Director Guillermo del Toro insists that his latest film is a gothic romance, as opposed to a gothic horror, which perhaps explains why the sumptuously-designed ghost story Crimson Peak is lacking in out-and-out scares: there’s a smattering of things going bump in the night, some slightly-chilling wispy CGI spectres and a couple of sudden shocks, but despicable acts of brutality contained herein are the product of our own human propensity for evil, rather than being malpractice carried out by the spirit world. In that respect it shares certain themes with earlier del Toro films like The Devil’s Backbone and Pan’s Labyrinth, though fans of those expecting similar quaility here may well be disappointed; in tackling the horrors of Franco’s Spain both of those earlier works have stronger connections with reality, and both are far darker than Crimson Peak.
This particular story draws heavily from the works of Edgar Allen Poe and Mary Shelley, the latter awkwardly namechecked in the script, and could also serve as a kind of updated take on the TV films that made up the Hammer House Of Horror anthology: houses are big, and cold, and draughty; evil is clearly telegraphed by shifty eyes or sideways glances; door handles rattle; floorboards creak underfoot; thunder and lightning appear right on cue throughout; and you’re constantly thinking ‘oh for goodness sake just leave‘ or ‘only an idiot would look behind there’ as Mia Wasikowska’s aspiring American horror novelist Edith Cushing (ha!) stumbles around in her frilly dress. The haunted house where much of the action of Crimson Peak takes place is a particularly foreboding but weirdly beautiful place. It’s crumbling to bits, and there’s a big hole in the roof, through which raindrops and snow constantly fall into the grand entrance hall. There’s an old rickety lift connecting the floors, dozens of rooms including an attic where Gepetto wouldn’t feel out of place, a roaring fire that seems to have a mind of its own and hundreds of butterflies hanging around the walls. Characters are told not to go here, or not to go there, and certain rooms and other objects are locked, indicating the presence of dark secrets behind the doors. Rather disconcertingly the house is also built on land that is rich in crimson-coloured clay, some of which seeps up through the creaky floorboards and stains the snowy exterior, hinting at gruesome acts that have taken place in the past.

§ **Information provided**
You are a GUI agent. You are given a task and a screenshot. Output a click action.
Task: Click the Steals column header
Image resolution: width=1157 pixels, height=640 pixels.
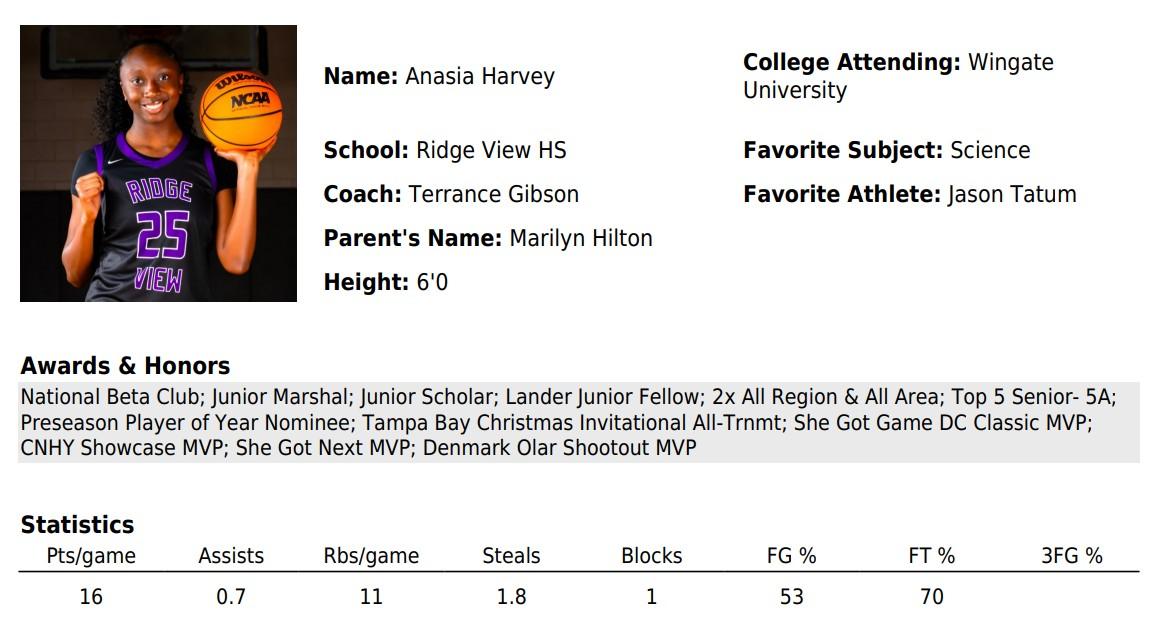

§ **Given request**
In the Crimson Peak review, what falls through the hole in the roof into the grand entrance hall?

§ **The solution**
Raindrops and snow.